His mum’s words to him, shortly before marrying Troyden, still played in his head. Do not make him regret taking us in. If you want to stay, you have to prove your worth. And if he didn’t? That’s when, he was convinced, the people who said they loved him would walk away.

‘I asked how you were,’ Troyden reminded him, keeping his voice low.

Damn, back to the Duke, his least favourite subject. ‘I’m fine, I’m just pissed Junior gets to inherit,’ Jed replied.

Troyden frowned. ‘But you’ve never wanted to inherit Bythesea Hall or the Duke’s money. Or even be associated with him.’

Jed pushed his thumb and index finger into his eyes.

When it came to Lysander, the Duke of Bythesea (pronounced bithsee), or the Fucking Duke, his emotions always got twisted up.

The FD had an affair with his mother, his groom, when she was eighteen and he newly married.

As in, just-back-from-his-honeymoon married.

Around the same time his wife announced she was pregnant with the next generation of Bythesea arsehats, his bio-father made the first payment to ensure his mum’s silence about their affair and her pregnancy.

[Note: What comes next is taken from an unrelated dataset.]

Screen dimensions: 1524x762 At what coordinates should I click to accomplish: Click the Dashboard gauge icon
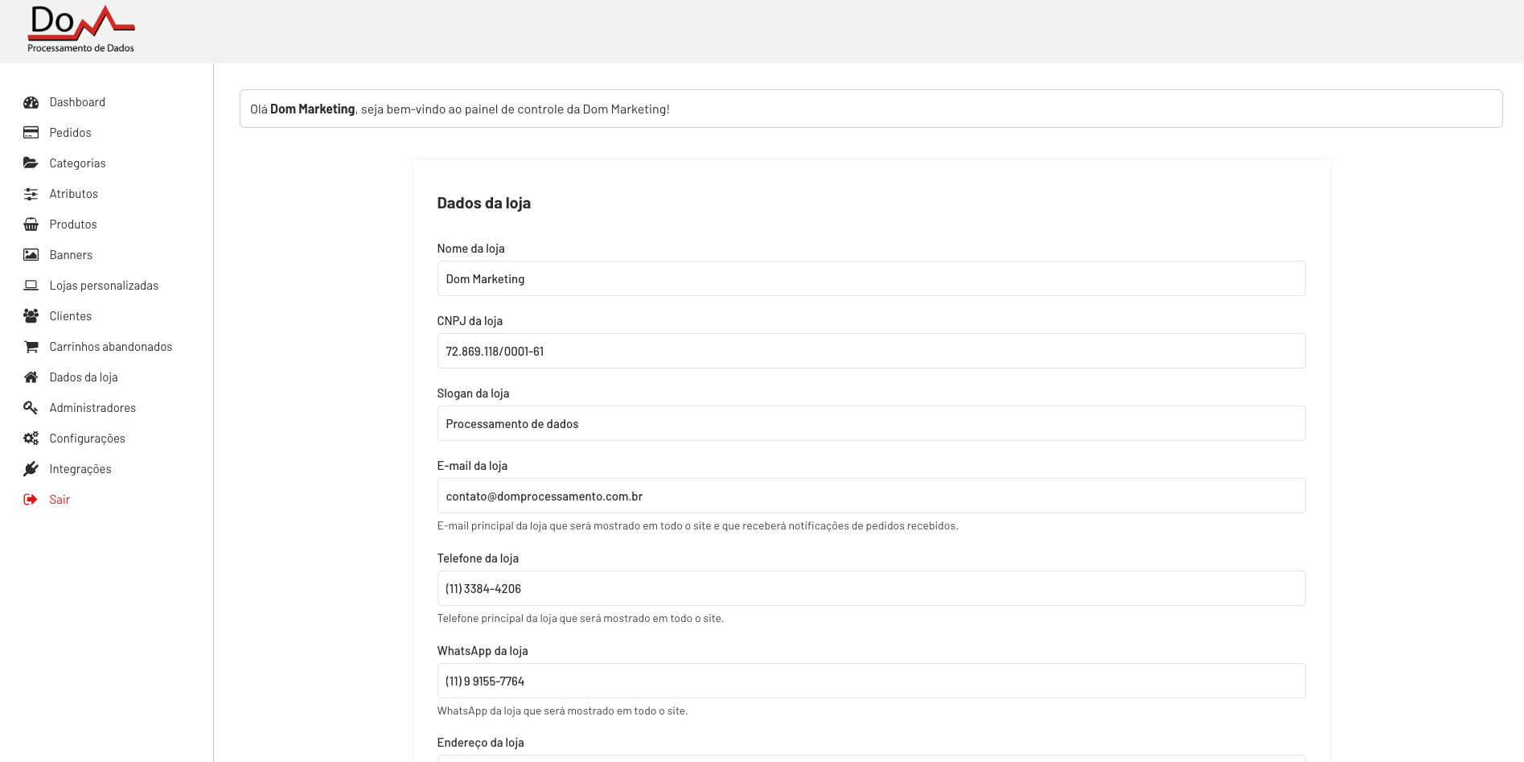(x=31, y=102)
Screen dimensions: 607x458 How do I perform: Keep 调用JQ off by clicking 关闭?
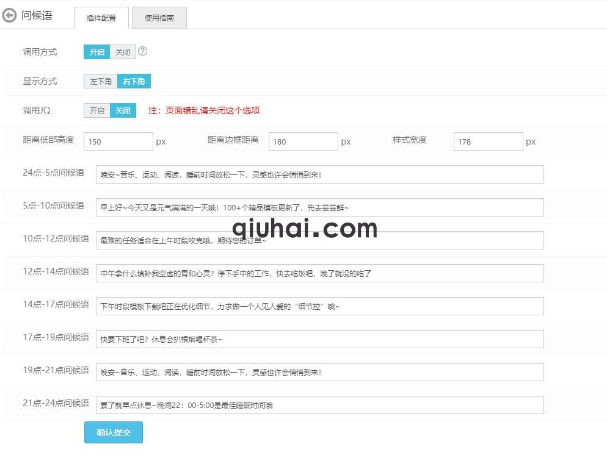122,110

Every year, until the time Jed had turned eighteen, the Duke had paid a yearly stipend, first to his mum, then to Troyden, to keep their connection from being exposed.

Troyden handed his hush money to his money guy– his first stepson, Alistair– and thanks to Al’s nerdy love affair with numbers, Jed owned a ridiculously healthy portfolio of stocks, shares and crypto.

He’d also inherit a share of Troyden’s assets one day, which scared him a little.

What the fuck was he supposed to do with so much money?

He was just a part-time polo player, part-time furniture maker. Full-time grump.

He did his best to add value. He wasn’t just any polo player, he was the captain of his country’s team, and he made sure Troyden’s team were regulars on podiums all over the world.

He was the shield protecting Troyden from gold-diggers, con artists and anyone wanting to take advantage of his too-soft heart.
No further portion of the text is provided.